Our trip to New Orleans fell short, due to a round of wild weather! So we hunkered down in Lafayette, Louisiana for a few days before crawling back home. But the trip wasn't wasted....no sir'ee! We learned a lot about cajuns, creoles, and our own family history!Hungry upon arrival, we sought out a hole-in-the-wall restaurant (travel tip : always ask where the locals eat!) and enjoyed jambalaya and gumbo. Yum! There was even enough to take home for dinner. "Home" being the hotel, of course....once you've been on the road a bit, home is wherever you're crashing that night.
We stumbled upon the Acadian Cultural Center at Jean Lafitte National Park. Having an Acadian background, but not really knowing anything about it, we took this as a sign to learn more. The things we learned were fascinating!

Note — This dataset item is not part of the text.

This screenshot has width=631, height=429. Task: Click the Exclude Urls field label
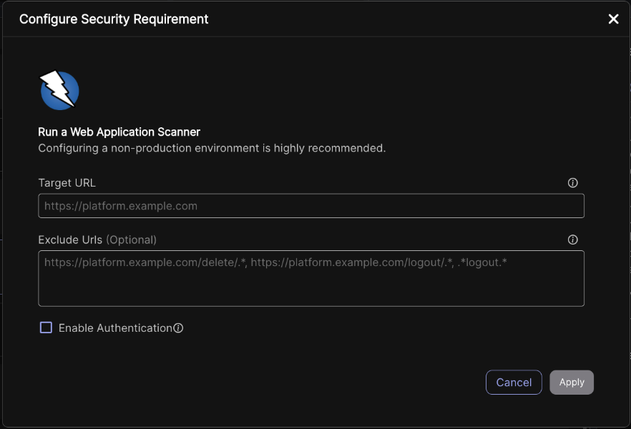click(70, 240)
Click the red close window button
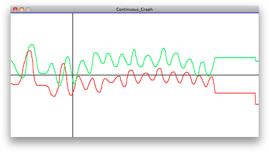Image resolution: width=269 pixels, height=152 pixels. coord(15,9)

The Acadian Cultural Center in Lafayette tells stories of the origins, migration, settlement, and contemporary culture of the Acadians (Cajuns). They also have genealogical records, which we were able to use to trace our family back nearly three hundred years...following their path from the Pyrenees of France to current day locations.
We love music!
(If you haven't figured that out by now..........go back through all of the posts on the right-hand column.)

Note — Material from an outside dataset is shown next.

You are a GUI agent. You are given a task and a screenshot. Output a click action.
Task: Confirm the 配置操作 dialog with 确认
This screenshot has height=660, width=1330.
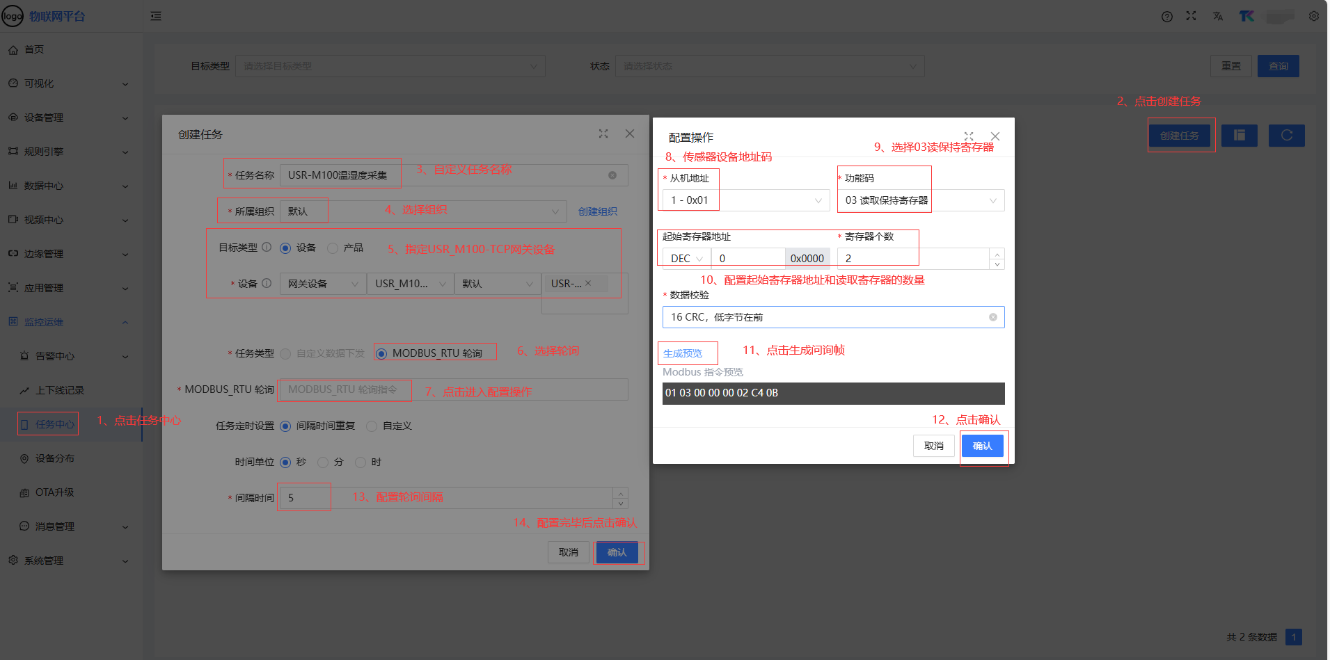point(982,446)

Music is such a big part of Cajun history! Cajun music and zydeco are very similar forms...Cajun music is the music of the (white) Acadians, while Zydeco is the music of the (black) Creoles. Both share common origins and influences, but each culture proudly and carefully preserves the identity of its own musical expression. Scroll down to listen to an example of each...
According to Wikipedia, "Cajun music is relatively harsh with an infectious beat and a lot of forward drive, placing the accordion at the center. Besides the voices, only two melodic instruments are heard, the accordion and fiddle, but usually in the background can also be heard the high, clear tones of a metal triangle."